Editorial: Better access to school breakfasts benefits students

By The Herald Editorial Board

Mom was right, of course: Breakfast is the most important meal of the day.

And whether Mom knew it or not, plenty of studies over the years back her up on the importance of breakfast to success in school.

A review of research in the journal Frontiers of Human Neuroscience from 2013 found that breakfast had a positive effect on children’s performance in school, particularly in the areas of memory and attention, and was especially so for children who are chronically undernourished.

Decades of other studies have concluded that children who eat breakfast reach higher levels of achievement in reading and math, concentrate better, are more alert, retain more of what they learn and have increased participation in class, reports the No Kid Hungry Center for Best Practices, a children’s nutrition advocacy organization.

At the same time, studies of school breakfast programs have shown reduced absenteeism and tardiness, fewer behavioral problems and nurse’s office visits, better scores on standardized tests, higher grades and a better learning environment for all students.

And more and more kids and schools can count on seeing those benefits as the number of children who eat breakfast at school grows and access to breakfast on a free or reduced-cost basis increases.

According to the latest School Breakfast Scorecard, an annual report by the Food Research and Action Center, school breakfast participation among children from low-income families grew 3.7 percent for the 2015-16 school year over the previous school year. About 12.1 million low-income kids eat breakfast at school, a 50 percent increase since the 2006-07 school year. Even with that growth, however, the number of kids benefiting from the U.S. Department of Agriculture’s National Breakfast Program is a fraction of the 21.6 million of low-income students who benefit from the National School Lunch Program.

The growth in the breakfast program, which started as a pilot program in the 1960s, has been credited to an expansion during the Obama administration of the Community Eligibility Provision, the Washington Post reported last week. Under that program, breakfast and lunch is offered free to all students when 40 percent of the school body qualifies for food stamps or other nutrition assistance programs based on family income. The program reduces paperwork for schools and families and eliminates the stigma that keeps some from participating.

Republicans in the U.S. House, objecting to extension of free meals to families who ordinarily wouldn’t qualify, attempted to raise the threshold for schools to qualify but were not successful last year. But a Republican-controlled Congress now is less likely to be blocked by a presidential veto.

There’s an opportunity here for recently confirmed Secretary of Education Betsy DeVos to demonstrate her support for all school children — regardless of whether they attend public or private schools — and to back a program that has proven benefits. DeVos should make her case to President Trump to sustain the School Breakfast Program and the Community Eligibility Provision.

As well, Washington state’s lawmakers, as they consider increased funding to K-12 schools and what programs will result in better educational outcomes, can do more to increase participation in school breakfast.
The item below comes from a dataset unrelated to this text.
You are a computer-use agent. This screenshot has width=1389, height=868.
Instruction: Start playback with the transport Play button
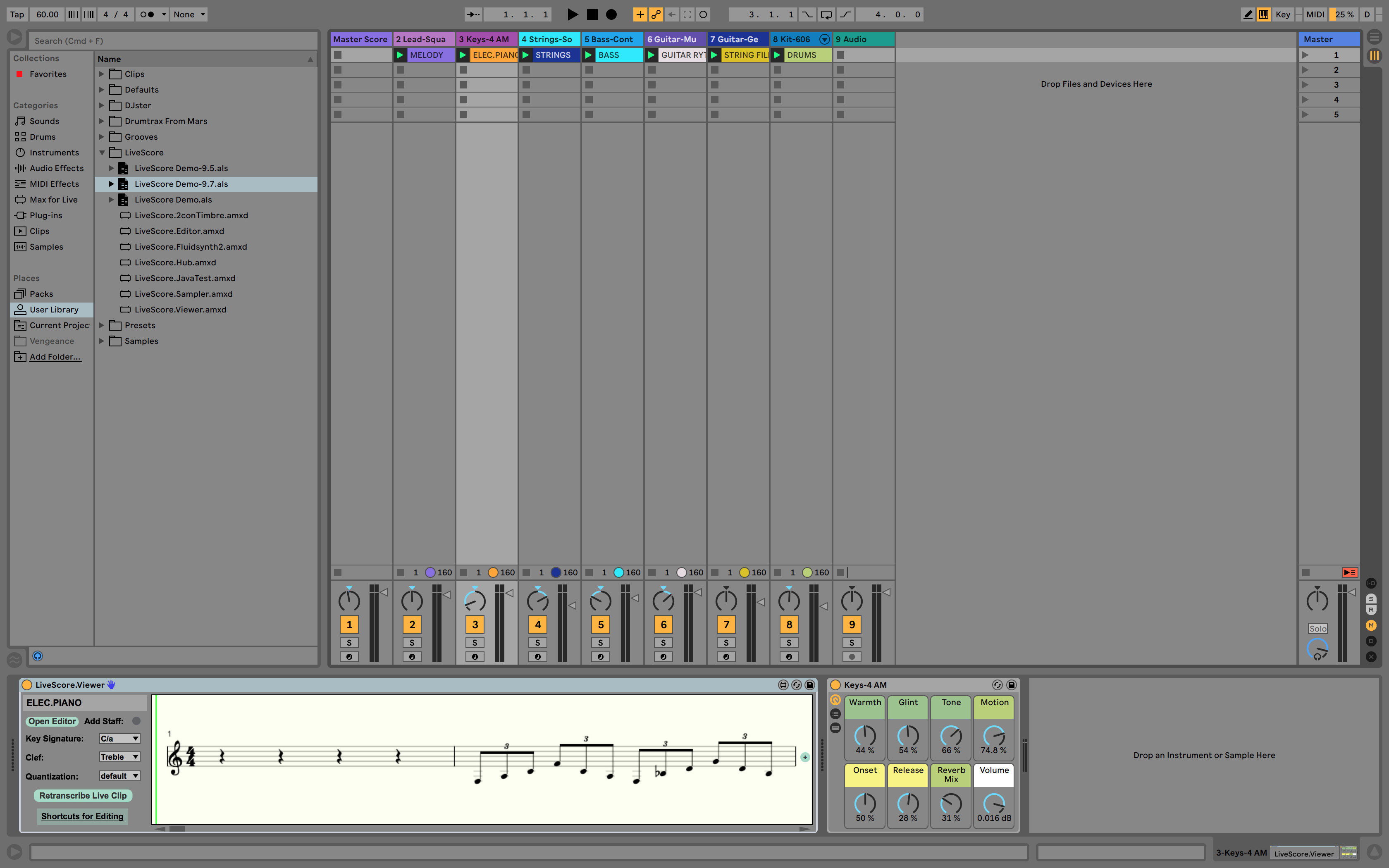572,14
The Food Research and Action Center’s scorecard showed that Washington state ranked seventh from the bottom among the 50 states in the ratio of children who receive a free or reduced-price breakfast to those getting lunch. For every 100 kids getting a free or reduced lunch, only 45 were eating breakfast at school. West Virginia topped the scorecard with nearly 84 at breakfast for every 100 at lunch.

Greater participation in the federal school-wide free breakfast program could help, but the research center also pointed to programs in other states that increase access by offering breakfast “after the bell,” rather than only before school, catching children who don’t arrive in time to eat before classes begin.

Four states — Colorado, Nevada, New Mexico and West Virginia, as well as the District of Columbia — recently have passed laws that require school districts to offer breakfast after the bell, either serving breakfast in the classroom at the start of the day or between first and second periods.

For the cost of a school breakfast we can make sure that all kids are ready to learn.